I was at Mt. Calvary on Sunday to take flowers to my dad. We had a nice chat and he is well. Typically when I’m at the cemetery, I walk back from where my parents are buried and explore that area. On Sunday, I looked down the hill
I noticed that big rock down the hill to the left of my parents’ marker and decided to go see who had such a big rock. It’s the Gormans. Quite a few Gormans down there. The rock just says Gorman and then there are flat markers for the individuals many of whom were born in the mid-1800s. So that’s nice. When the Gormans run out, there is this marker:
Joseph F. Fader
Pvt 23 Inf 2 Inf Div
World War II
Feb. 26 1914 – Aug. 2 1944
First I noticed that I was born on the same day as Private Fader. I noted the date of his death. He had to have died in Europe. I wonder if his remains are really there or if it is just a marker? Probably just a marker. There are no related markers near his. No wife or parents or siblings no other marker with the name Fader. Joseph was 30 when he died. I’m guessing with that generation that he was married, maybe had kids. But his wife would have remarried, so perhaps she is buried near her second husband. Maybe he never had kids or they moved or their step-father adopted them.
That’s all there is of Joseph Fader? It has been niggling at my brain. What was his story? Does anyone think of him other than me? Is there family out there at all that speaks of their great-uncle or great grandfather who died in WWII?
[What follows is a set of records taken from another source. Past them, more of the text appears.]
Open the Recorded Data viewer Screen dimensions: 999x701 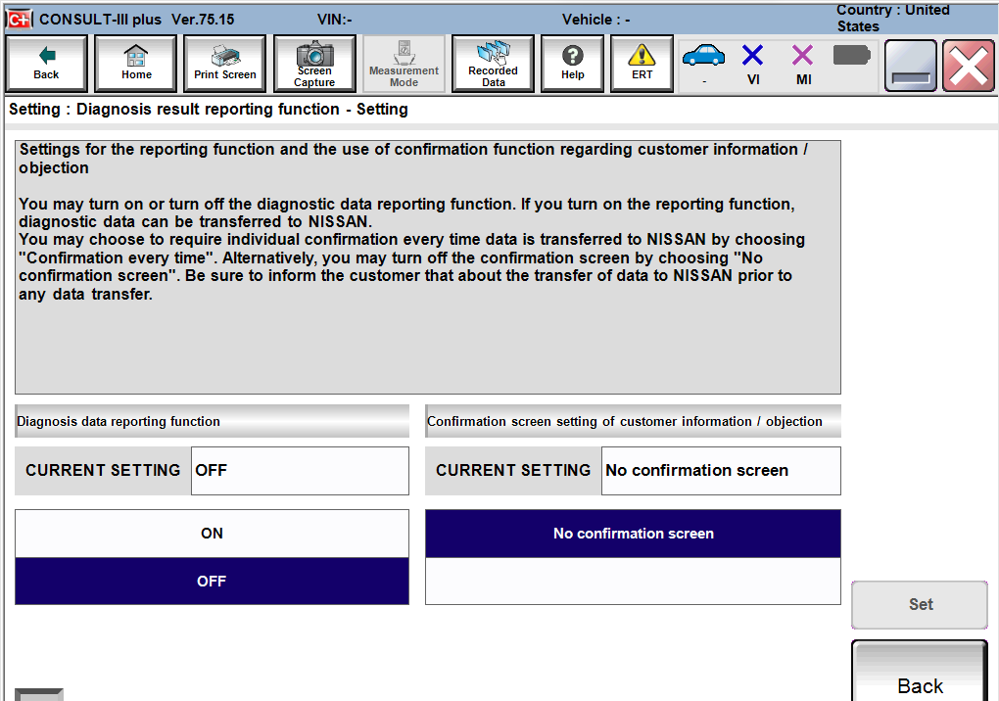[x=492, y=63]
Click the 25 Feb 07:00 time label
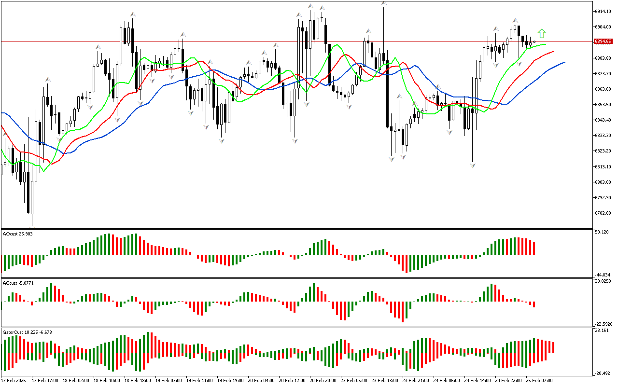The height and width of the screenshot is (386, 618). 539,381
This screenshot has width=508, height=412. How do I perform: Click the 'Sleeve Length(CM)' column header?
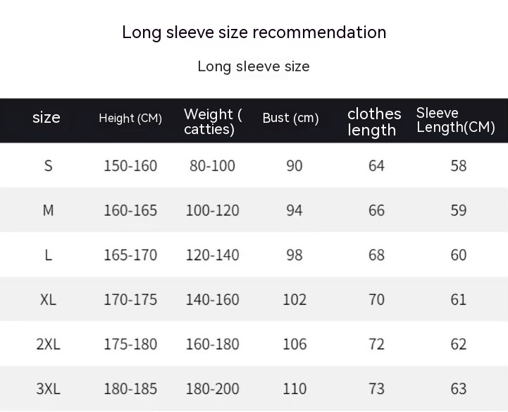click(x=456, y=120)
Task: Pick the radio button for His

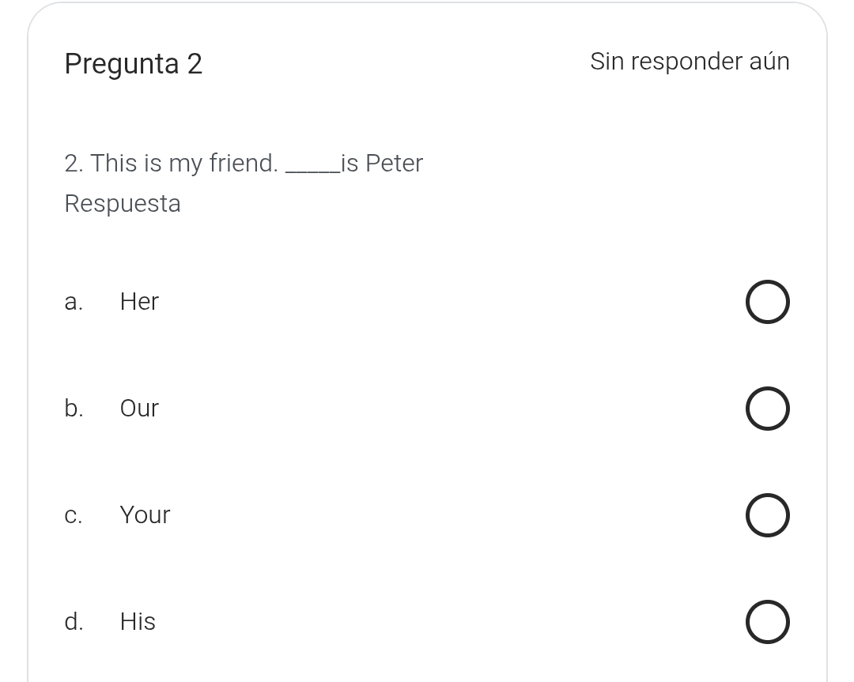Action: [767, 622]
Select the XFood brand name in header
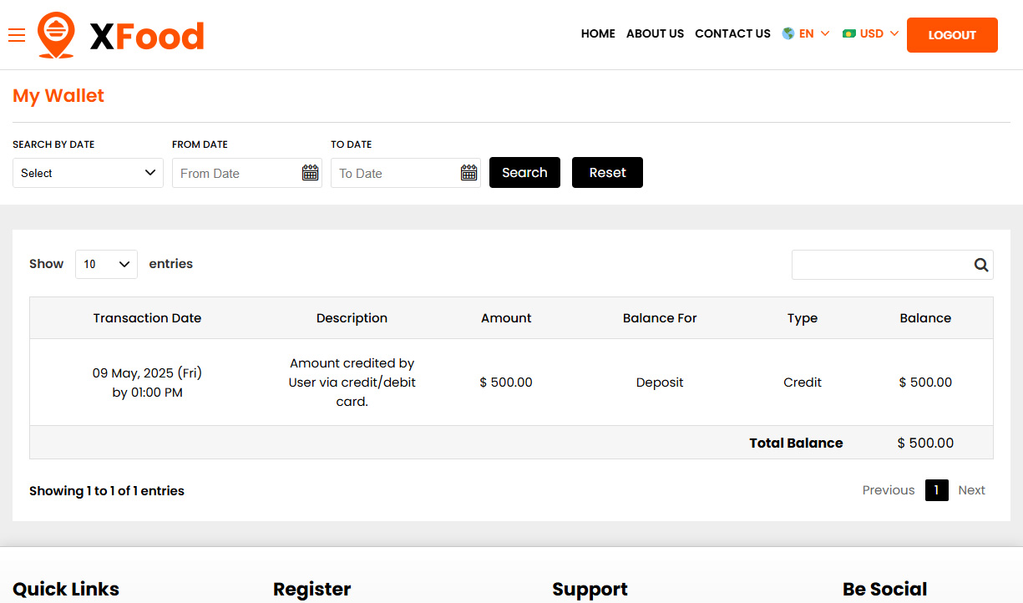The height and width of the screenshot is (603, 1023). (x=147, y=34)
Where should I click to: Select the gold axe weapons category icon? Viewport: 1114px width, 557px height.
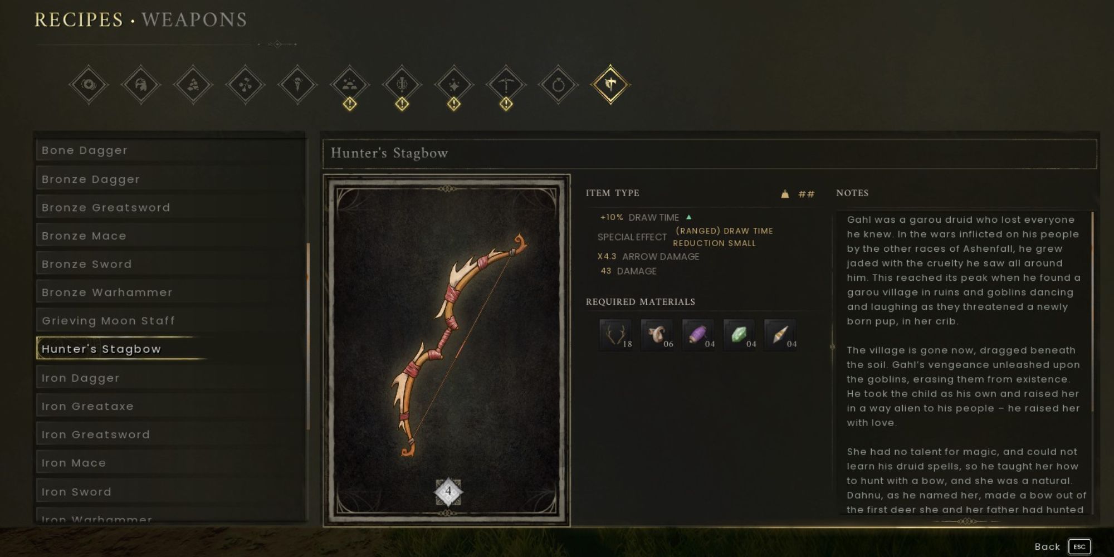click(610, 85)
What does one do in the 21st century when one has questions? I went to the Google. Private Fader is on Oregon’s WWII Memorial. Joseph F. Fader. That’s all.
I looked up the 23rd Infantry Regiment, 2nd Infantry Division. Joseph was most likely in France when he died. The 23rd infantry landed at Omaha Beach June 8, 1944.
I found this on the WWII website www.lonesentry.com
“In slow, painful hedgerow fighting, the Regiment inched its way forward day after day against hard fighting enemy paratroop elements. St. Georges d’Elle, Hill 192 (which commanded St. Lo), St. Jean des Baisants, Etouvy, Vire, Truttemer le Grand and Tinchebray were scenes of bitter fighting up to August when the organized German resistance in Normandy collapsed.”
I had to get a 14-day-trial subscription to ancestry.com to find any further details.
Joseph Fader was born in Montana and moved to Portland in time for the Census of 1930. He and his parents, Mike and Helen Fredorkovich, and his brother, John lived in Portland. If ancestry.com is correct, they lived a mile or so away from where I live now.
Joseph enlisted on August 2, 1943 exactly one year, to the day, before he died. According to his enlistment papers he was married. He was a woodworker, like his father and his brother. He never went to high school. He enlisted and trained in Wisconsin. Traveled to New York and then sailed to Northern Ireland arriving on Oct. 20, 1943. In April, 1944 the 23rd moved to South Wales and then on June 8 to Omaha Beach.
I don’t believe Private Fader ever made it out of France. I know the 23rd infantry went from Omaha Beach through France through Belgium and Germany to Czechoslovakia, where they were when the War ended in Europe on May 8, 1945.
I’m sorry he didn’t make it to Czechoslovakia. His parents had left that country in the late 19th century, I’m sure he would have been proud to be part of its liberation.